— EXTRACTED INFORMATION —
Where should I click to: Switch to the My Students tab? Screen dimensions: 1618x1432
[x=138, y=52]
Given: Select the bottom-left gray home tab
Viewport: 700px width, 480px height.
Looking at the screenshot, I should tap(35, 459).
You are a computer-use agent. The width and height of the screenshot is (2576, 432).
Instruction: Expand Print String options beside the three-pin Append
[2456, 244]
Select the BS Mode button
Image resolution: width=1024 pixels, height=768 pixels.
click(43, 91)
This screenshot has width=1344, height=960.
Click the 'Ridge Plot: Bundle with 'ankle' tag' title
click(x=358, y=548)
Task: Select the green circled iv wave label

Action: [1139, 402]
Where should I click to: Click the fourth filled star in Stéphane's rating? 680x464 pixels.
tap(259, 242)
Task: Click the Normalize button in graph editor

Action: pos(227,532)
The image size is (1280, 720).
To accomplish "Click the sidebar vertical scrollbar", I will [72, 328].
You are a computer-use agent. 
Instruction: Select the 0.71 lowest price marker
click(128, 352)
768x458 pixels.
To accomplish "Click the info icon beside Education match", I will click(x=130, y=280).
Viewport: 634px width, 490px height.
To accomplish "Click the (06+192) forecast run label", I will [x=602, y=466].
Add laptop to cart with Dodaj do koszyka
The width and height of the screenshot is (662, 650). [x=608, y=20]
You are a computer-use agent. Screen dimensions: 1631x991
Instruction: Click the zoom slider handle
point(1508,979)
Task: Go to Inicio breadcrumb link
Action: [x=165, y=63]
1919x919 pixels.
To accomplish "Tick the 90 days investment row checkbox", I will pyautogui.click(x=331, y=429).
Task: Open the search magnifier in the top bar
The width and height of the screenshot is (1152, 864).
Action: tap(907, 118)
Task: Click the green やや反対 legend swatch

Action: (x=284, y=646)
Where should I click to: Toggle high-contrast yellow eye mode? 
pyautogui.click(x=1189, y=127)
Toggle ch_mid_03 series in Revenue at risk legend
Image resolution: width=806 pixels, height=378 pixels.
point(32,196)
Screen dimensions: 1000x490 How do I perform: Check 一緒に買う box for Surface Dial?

— WORK TASK —
Lines holding "will": give how many there are in the entries above, and nothing more.

— EXPECTED ANSWER —
4